Rencontre Likrat Public à l’Hôtel Ascot « À quoi les juifs occupent-il leur samedi ? »

Pourquoi les juifs orthodoxes laissent-ils la porte de leur chambre ouverte le samedi ? Ou, plus généralement : Que font les juifs pratiquants de leur samedi, jour où tant de choses leur sont interdites ? Voilà quelques-unes des questions posées par les participants à une rencontre Likrat Public organisée à l’Hôtel FIFA Ascot de Zurich.

L’Hôtel FIFA Ascot est très prisé des clients juifs, sans que l’on sache vraiment si cela tient à sa situation très centrale ou au fait qu’il jouxte directement le bâtiment de la Communauté Israélite de Zurich (ICZ) et propose sur demande un petit déjeuner casher.

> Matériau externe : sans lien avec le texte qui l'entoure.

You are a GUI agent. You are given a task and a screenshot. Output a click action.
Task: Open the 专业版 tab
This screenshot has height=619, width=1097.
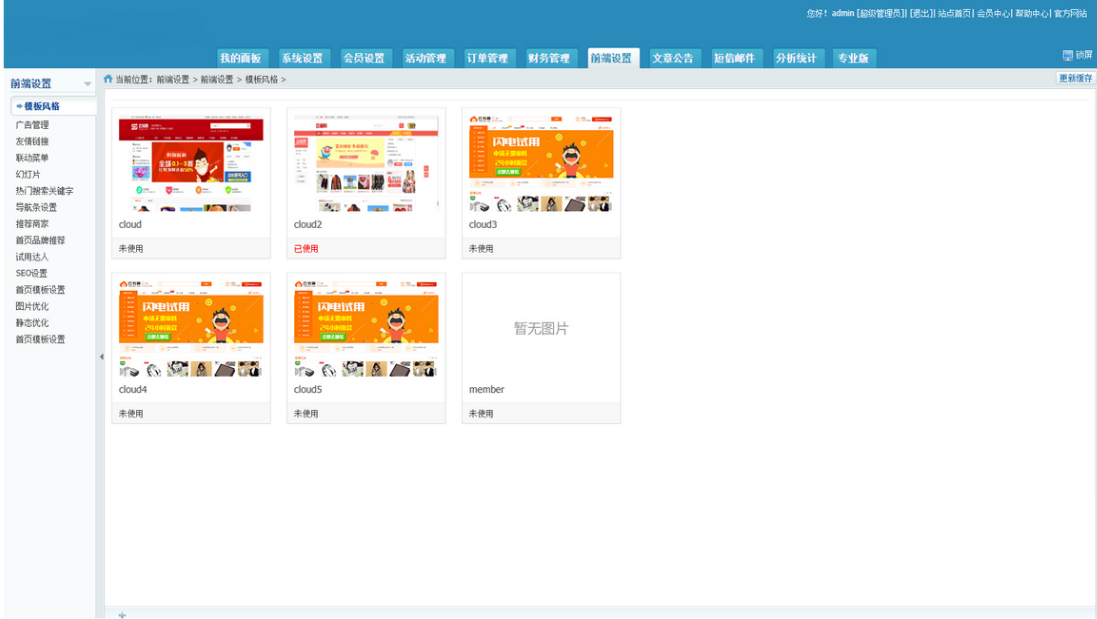tap(852, 57)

Habitués à recevoir des clients juifs de stricte observance, les employés de l’hôtel sont manifestement intrigués par les traditions juives. Aussi ne sont-ils pas moins de quinze à participer à la rencontre organisée par Likrat Public et à suivre d’une oreille attentive les propos de Jonathan et Liora, délégués sur les lieux par la FSCI. Liora explique aux employés – parmi lesquels des cuisiniers, des réceptionnistes et des serveuses – les règles de la diététique juive et leur fait goûter des oursons gélifiés. La réaction est unanime : aucune différence de goût.

Une participante s’étonne des explications sur le shabbat : « Mais que faites-vous donc de votre samedi, où tout est interdit », demande-t-elle. Jonathan explique qu’il ne vit pas le shabbat comme une entrave mais comme une libération : « Ce jour-là, on se concentre sur ce qui compte vraiment dans la vie : la famille, les amis, la prière, le manger. J’aime vraiment le shabbat. Ne pas toucher à son portable et fuir toute une journée durant l’agitation du quotidien fait le plus grand bien. »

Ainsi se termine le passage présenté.